Believe me, for seven year old me the impossibilities were endless. However, being goal oriented also means being future oriented.
To a fault, it was quite impossible for me to sit still simply because my mind is always racing (I think i have undiagnosed ADD). If I'm not working towards my goal, I'm dreaming about ways to fulfill it, which is really a great thing but then again the Bible also says that it is important for us to rest and not worry about tomorrow-- which is something foreign to me.
For me to be at rest means that I have exhausted all options and there's nothing left for me to do. As long as I can do something about a situation, I'm working on it and that includes worrying.
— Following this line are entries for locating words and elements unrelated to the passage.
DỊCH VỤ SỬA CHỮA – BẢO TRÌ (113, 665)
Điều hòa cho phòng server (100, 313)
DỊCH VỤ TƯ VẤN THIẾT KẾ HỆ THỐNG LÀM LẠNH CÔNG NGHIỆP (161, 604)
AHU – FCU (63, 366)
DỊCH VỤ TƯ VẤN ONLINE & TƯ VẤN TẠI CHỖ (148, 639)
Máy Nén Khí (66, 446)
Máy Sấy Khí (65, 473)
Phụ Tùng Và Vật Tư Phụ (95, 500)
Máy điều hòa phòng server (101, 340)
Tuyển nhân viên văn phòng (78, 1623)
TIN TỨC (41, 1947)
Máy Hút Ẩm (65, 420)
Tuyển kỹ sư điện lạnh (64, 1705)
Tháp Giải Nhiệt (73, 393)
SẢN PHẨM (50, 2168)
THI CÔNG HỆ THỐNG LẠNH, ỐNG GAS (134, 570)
Two entirely unhealthy things simply because well it leaves me tired and worried-- two things Jesus said I'll never be.
Also I have noticed that while I'm constantly working towards "perfect moments" in the future i am missing out in the little things that matter, which is very important.
It's wonderful what God uses to remind us of what's important-- truly at the end of the day, no matter how I prepare for something, God will not allow it if it's not in His will.
so in order for me to live my life to the fullest it is important for me to immerse myself in God's word and through that know the direction God has planned for my life. It is always quite important to remember that God will never let us in the entire plan, that He shows it to us one by one, requiring a lot of faith on our parts-- something that was difficult for me at the beginning since I'm a control freak.
Often in days of panic, I take a deep breath and tell myself that "God is good all the time and He won't allow anything to destroy me for I am His child."
Also whenever rejection comes I no longer fall apart but believe that God will not take away from me what is rightfully mine and what He has willed for my life. In His kingdom, what's mine is mine.
Resting in God's name also allows me to remember that I am just a small part in God's kingdom and although I was put on this earth for a purpose, i am reminded of God's greatness and how my worries are trivial.
So this weekend, I pray that you find this rest, the kind that makes you sleep soundly at night without worries.